Dell reported a 72 per cent drop in earnings in its Q2 2013 financial report, with the PC maker heavily engaged in a takeover row.
Although earnings per share were slightly ahead of expectations at $0.25 (£0.16) and sales stand at $14.5 billion (£9.3 billion), Dell’s net profits fell 72 per cent from the figures recorded for the same quarter in 2012.
PC sales amounted to $9.5 million (£6.1 million), dropping 5 per cent from last year.
“In a challenging environment, we remain committed to our strategy and our customers”, said Brian Gladden, Dell CFO.
Currently the world’s third largest PC manufacturer, Dell was originally held up as a model of product-chain innovation, but has been resorting to price cuts to shift units. It was also late to enter the enterprise computing market, which hasn’t helped the company’s figures either.
“It was predictably bad. It’s not a big surprise that margins compressed to the degree that they did, when they’re prioritising sales volume over profitability,” said Carr Lanphier, Morningstar analyst. “You have to offset that uncertainly somehow.”
Michael Dell, the company’s founding CEO and activist investor Carl Icahn are currently engaged in a heated row over the future of the company.
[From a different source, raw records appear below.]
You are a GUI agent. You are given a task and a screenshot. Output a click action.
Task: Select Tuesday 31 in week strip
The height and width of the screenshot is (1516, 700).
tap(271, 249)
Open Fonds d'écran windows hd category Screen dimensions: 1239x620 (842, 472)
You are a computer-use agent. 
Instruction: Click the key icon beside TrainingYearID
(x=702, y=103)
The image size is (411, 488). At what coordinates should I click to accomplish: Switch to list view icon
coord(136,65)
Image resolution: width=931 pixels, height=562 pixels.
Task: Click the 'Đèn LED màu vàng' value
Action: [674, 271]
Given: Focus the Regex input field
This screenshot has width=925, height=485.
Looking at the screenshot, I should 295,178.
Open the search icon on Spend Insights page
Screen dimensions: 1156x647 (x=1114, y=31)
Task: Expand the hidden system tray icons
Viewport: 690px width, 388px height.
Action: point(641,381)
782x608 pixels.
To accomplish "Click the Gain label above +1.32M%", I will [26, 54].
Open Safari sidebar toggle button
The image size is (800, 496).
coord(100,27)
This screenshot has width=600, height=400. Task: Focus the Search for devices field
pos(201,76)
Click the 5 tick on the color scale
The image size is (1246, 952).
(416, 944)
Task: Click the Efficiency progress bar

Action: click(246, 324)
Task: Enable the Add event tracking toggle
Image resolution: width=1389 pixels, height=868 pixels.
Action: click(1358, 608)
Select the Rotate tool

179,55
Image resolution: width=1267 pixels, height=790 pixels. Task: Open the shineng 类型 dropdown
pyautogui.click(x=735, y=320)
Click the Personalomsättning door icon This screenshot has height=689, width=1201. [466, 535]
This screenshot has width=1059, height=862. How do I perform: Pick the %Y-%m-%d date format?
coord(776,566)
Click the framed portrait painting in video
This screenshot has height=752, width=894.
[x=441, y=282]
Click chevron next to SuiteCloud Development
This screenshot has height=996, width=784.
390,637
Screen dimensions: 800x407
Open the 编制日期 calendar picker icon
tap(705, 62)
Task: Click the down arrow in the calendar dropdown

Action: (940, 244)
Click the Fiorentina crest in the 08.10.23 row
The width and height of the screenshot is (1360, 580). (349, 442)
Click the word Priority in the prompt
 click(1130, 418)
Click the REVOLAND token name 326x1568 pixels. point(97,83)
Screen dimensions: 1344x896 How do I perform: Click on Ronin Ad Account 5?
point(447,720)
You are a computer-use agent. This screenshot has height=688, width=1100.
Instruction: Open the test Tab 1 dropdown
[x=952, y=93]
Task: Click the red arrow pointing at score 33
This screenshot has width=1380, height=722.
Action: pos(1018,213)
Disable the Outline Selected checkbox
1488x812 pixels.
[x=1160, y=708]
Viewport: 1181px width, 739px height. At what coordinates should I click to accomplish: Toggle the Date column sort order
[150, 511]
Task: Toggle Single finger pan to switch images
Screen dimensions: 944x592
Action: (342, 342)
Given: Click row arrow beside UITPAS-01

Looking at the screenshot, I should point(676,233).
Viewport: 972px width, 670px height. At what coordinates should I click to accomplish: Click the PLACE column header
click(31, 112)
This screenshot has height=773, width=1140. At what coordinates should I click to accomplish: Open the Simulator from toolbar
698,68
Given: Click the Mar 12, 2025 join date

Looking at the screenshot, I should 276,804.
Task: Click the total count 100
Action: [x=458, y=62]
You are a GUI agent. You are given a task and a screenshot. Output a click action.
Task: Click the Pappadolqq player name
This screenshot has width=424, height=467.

Dell is proposing to make the company private with a $25 million buyout plan, but Icahn, a leading shareholder, believes that price tag is too low.
The Q2 financial report figures may well back up Dell’s argument that a $13.75 per share offer, plus a 13 per cent dividend is more than ample for the company to go private.
“They can’t compete on a level playing field when you have a wrestling match over the future of the company,” added Lanphier.
The fight between Icahn and Dell will be moved to the courtroom in the coming weeks, with a shareholder vote on the plan taking place September 12.